Having visually searched the still-empty area along the cliff top she looked again at the bottle. It was hers, taken from the pack she'd abandoned. Near the top, written in red nail polish, the most indelible of all marking substances, PIGEON was printed in block letters.
A sense of unreality swept over her. It was so strong her vision blurred and she reeled in her cramped space, her pelvic bones rapping painfully against the stone. Like a bad comic, she did a double take then rubbed her eyes with her fists. But when she looked again the apparition was still there, bizarre in its homely mundane form.
Thinking of the Lost Boys and the poisoned cake, Hansel and Gretel and gingerbread, Anna eased from the crack in the rock one stiff, chilled inch at a time, emerging like a lizard too long out of the sun. The crevice she'd squished herself into was no more than a shallow vertical chink in the rocky drop where a rectangular piece of argillite had fallen away. She crawled on hands and knees to the water.

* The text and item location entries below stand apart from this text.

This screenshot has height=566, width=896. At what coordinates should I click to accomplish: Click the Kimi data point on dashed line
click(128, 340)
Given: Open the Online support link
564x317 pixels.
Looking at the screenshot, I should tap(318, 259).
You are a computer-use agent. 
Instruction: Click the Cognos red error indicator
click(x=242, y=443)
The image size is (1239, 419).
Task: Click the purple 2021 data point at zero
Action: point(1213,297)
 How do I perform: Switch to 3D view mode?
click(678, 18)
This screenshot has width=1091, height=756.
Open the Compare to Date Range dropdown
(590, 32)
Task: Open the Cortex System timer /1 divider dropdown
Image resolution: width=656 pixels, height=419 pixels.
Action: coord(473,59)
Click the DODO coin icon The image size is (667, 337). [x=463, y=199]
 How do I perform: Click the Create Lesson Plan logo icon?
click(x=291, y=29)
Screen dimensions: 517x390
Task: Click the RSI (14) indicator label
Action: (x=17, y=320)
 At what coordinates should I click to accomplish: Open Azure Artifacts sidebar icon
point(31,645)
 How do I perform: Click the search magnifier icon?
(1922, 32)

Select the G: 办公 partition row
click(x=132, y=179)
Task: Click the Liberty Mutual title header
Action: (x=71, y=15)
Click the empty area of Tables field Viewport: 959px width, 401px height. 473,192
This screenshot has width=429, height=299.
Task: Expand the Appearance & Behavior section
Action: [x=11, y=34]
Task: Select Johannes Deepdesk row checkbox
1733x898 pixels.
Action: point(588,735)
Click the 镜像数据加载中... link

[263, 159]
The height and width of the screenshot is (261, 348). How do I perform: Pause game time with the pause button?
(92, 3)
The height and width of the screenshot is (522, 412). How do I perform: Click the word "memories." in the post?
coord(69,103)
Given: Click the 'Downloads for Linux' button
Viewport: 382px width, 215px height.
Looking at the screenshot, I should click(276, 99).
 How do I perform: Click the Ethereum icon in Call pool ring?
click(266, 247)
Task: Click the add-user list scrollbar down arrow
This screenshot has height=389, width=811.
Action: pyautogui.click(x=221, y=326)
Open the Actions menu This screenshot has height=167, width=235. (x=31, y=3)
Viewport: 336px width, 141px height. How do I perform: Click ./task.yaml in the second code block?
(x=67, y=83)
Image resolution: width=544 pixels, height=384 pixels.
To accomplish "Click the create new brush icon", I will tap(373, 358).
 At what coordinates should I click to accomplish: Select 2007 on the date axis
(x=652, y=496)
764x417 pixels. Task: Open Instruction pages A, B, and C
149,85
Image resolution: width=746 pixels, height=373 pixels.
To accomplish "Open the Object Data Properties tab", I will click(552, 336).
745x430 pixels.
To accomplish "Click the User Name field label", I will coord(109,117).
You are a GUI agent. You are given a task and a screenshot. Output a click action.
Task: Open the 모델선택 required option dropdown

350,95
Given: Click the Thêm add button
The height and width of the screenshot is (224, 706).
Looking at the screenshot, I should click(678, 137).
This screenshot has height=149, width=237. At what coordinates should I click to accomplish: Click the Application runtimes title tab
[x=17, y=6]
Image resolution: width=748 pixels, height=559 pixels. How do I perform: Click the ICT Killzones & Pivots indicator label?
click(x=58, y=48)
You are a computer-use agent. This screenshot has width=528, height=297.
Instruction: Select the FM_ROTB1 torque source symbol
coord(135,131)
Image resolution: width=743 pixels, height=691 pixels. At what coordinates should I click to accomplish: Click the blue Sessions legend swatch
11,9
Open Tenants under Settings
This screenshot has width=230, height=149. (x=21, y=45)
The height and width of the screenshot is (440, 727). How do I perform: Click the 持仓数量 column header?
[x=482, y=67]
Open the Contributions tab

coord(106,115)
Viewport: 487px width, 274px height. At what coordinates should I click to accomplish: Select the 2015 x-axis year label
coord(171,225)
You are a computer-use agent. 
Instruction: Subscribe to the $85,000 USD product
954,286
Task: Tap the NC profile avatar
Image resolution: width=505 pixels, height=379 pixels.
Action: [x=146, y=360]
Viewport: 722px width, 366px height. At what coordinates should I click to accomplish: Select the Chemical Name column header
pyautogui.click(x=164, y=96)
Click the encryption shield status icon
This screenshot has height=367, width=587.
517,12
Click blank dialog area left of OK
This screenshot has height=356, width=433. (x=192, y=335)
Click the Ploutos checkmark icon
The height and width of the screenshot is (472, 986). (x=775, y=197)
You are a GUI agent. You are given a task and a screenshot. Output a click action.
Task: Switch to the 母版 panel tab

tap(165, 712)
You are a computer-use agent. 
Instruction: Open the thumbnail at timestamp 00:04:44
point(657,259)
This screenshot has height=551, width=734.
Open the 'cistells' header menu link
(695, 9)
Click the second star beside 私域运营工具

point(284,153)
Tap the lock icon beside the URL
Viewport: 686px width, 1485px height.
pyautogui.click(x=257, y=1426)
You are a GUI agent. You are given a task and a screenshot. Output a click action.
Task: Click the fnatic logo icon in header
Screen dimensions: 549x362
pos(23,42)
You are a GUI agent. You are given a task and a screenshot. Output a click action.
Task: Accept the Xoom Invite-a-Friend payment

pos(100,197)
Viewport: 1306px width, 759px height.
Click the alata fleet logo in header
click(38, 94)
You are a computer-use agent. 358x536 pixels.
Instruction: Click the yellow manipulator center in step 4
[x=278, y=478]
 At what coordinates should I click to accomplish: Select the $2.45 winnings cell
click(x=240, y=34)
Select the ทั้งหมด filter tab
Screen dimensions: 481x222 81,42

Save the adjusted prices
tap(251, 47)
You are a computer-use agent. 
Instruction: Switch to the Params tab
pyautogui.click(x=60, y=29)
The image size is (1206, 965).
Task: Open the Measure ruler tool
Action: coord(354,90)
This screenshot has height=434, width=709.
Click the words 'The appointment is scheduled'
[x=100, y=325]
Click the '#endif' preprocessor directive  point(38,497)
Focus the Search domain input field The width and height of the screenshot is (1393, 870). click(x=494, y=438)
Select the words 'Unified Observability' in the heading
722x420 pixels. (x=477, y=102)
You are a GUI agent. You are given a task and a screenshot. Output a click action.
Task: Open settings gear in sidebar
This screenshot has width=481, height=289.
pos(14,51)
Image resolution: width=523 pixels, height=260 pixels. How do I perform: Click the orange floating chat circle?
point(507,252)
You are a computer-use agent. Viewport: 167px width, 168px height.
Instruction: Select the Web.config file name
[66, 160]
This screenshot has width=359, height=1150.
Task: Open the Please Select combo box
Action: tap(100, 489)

Resisting the temptation to snatch it up and pour it down her throat, she studied the plastic bottle. White with blue lettering, she'd gotten it free when she'd joined the health club in Clinton, Mississippi, the previous spring. The bottle was as she remembered it but for two puncture marks about a quarter of the way down from the mouth. One dented the plastic. The other pierced it through. Had it not been set carefully upright, the water would have leaked away.